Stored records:

_ _ _ _ _ _ _

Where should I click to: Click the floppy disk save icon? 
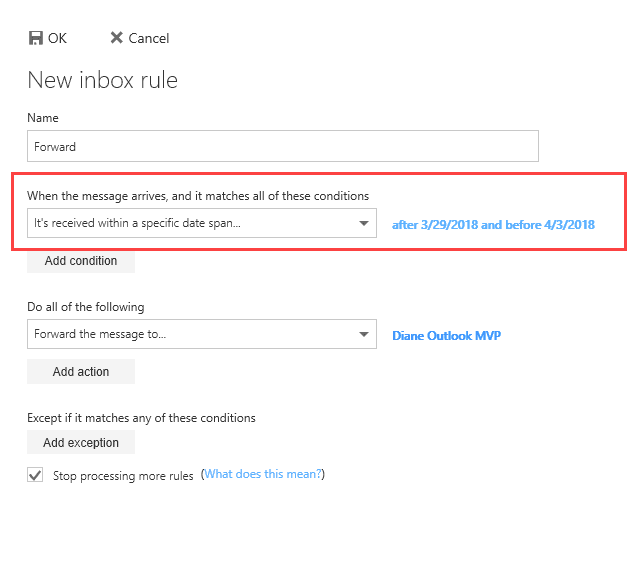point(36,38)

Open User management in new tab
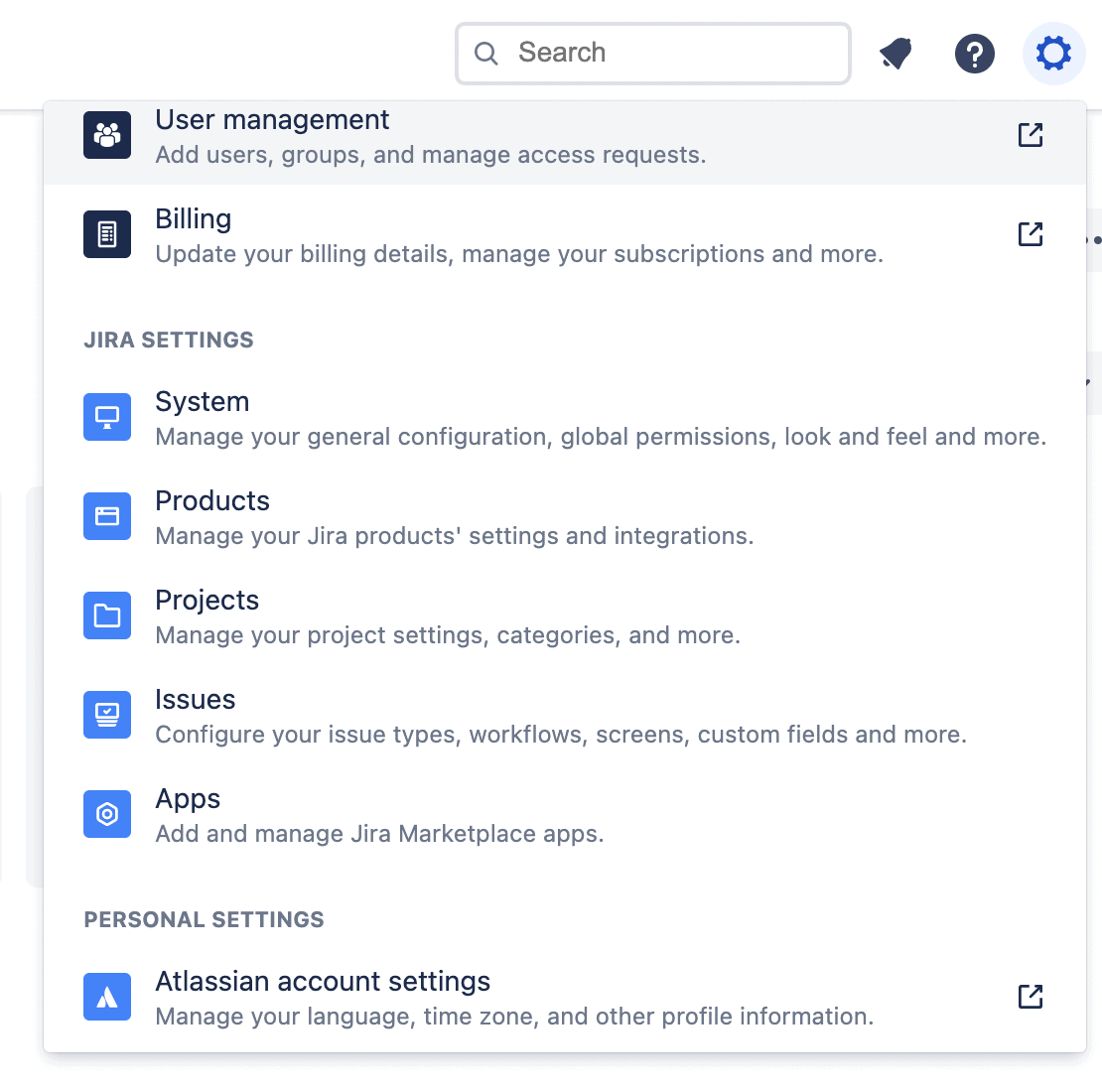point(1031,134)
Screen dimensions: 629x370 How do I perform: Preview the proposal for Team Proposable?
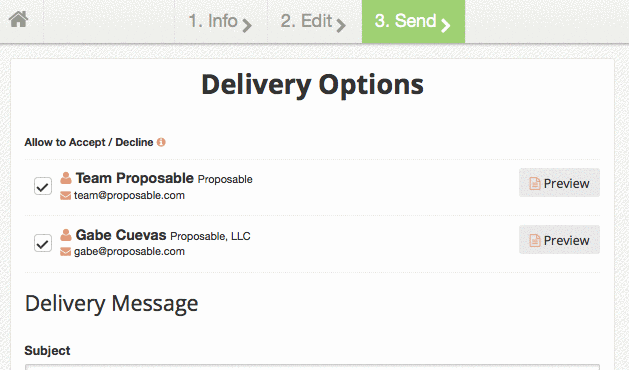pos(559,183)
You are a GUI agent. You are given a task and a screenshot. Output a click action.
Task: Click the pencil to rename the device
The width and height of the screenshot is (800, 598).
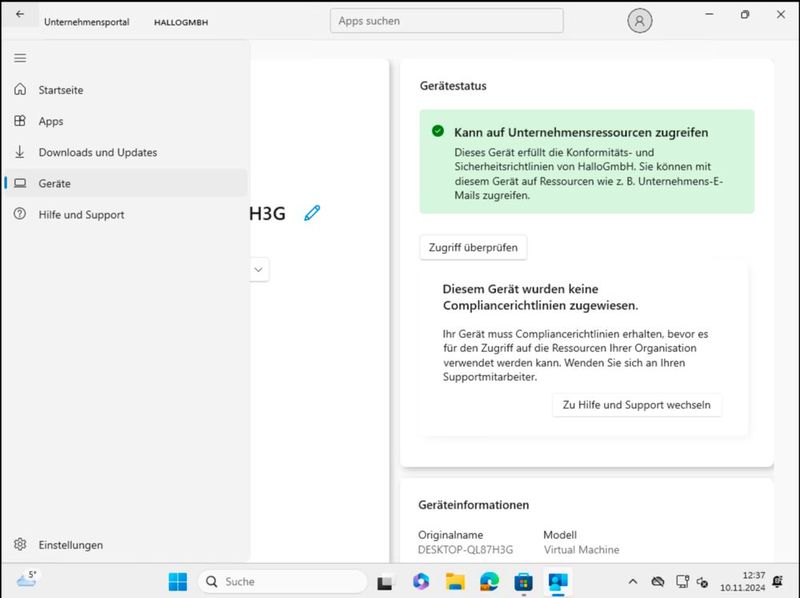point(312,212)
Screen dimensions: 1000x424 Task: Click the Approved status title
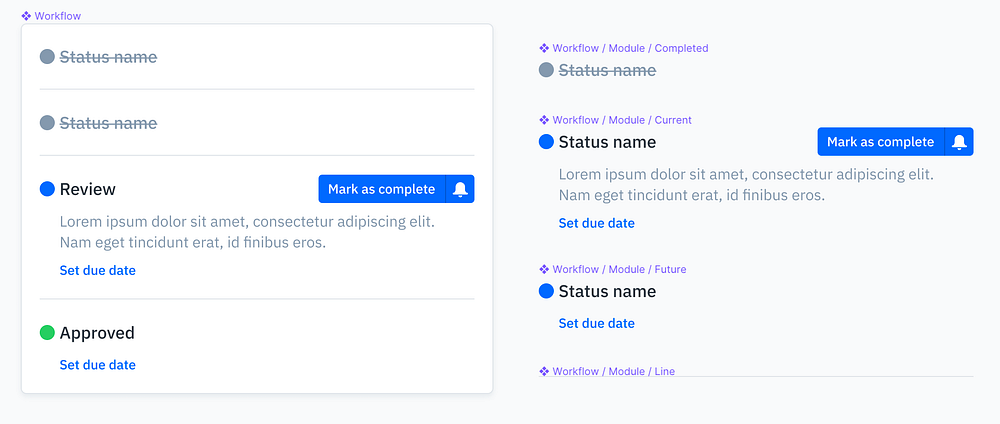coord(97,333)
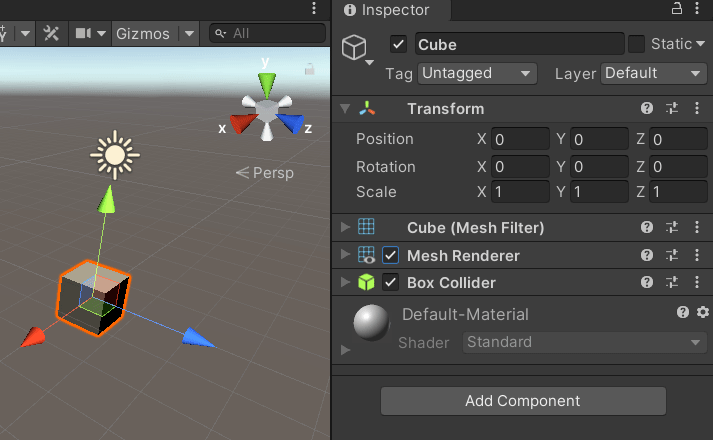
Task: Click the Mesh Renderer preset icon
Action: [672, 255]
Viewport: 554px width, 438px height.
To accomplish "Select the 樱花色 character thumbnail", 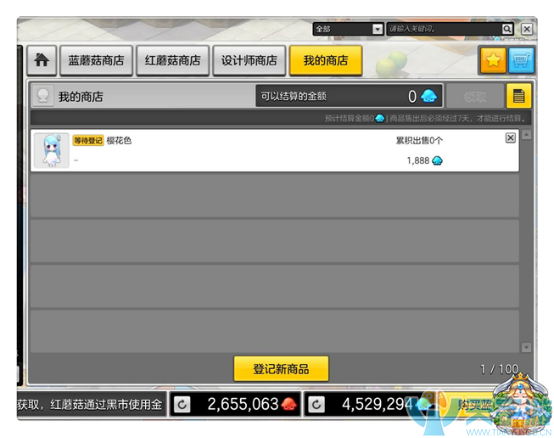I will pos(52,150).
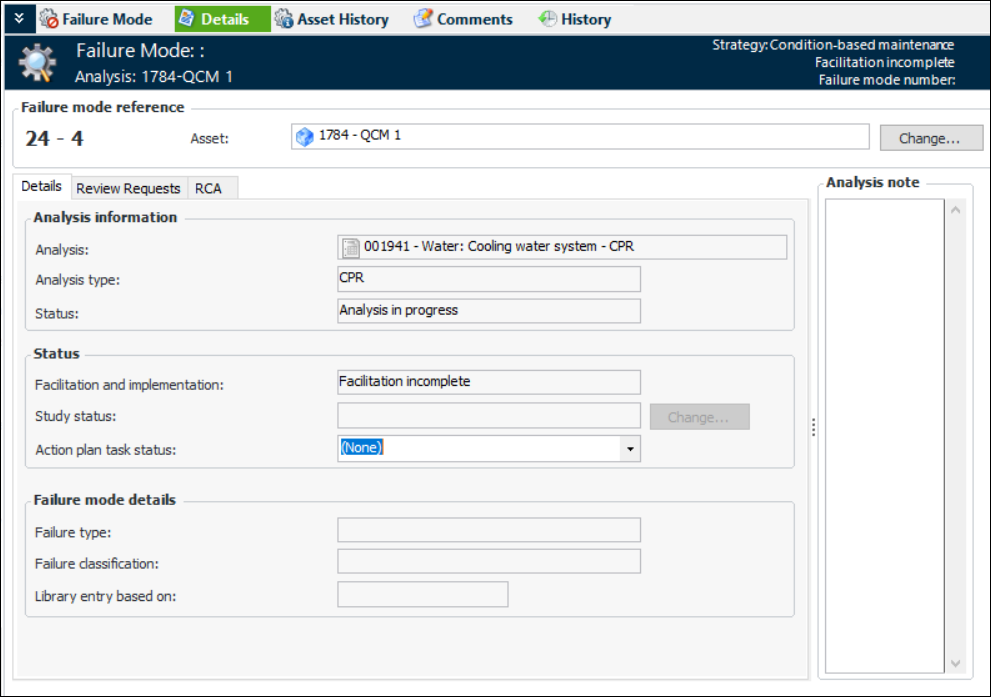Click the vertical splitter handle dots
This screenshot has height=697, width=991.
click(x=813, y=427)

_ _ _ _ _ _ _

**ABOUT THIS EXERCISE:**
From the records above, output only the lines starting at the one containing "Screen dimensions: 1000x424" and ending at the one containing "Viewport: 554px width, 438px height.", word for word. Pictures stay out.

**SOLUTION TO THE PROBLEM:**
Screen dimensions: 1000x424 Task: Click the Approved status title
coord(97,333)
Task: Click the Mesh Renderer preset icon
Action: [672, 255]
Viewport: 554px width, 438px height.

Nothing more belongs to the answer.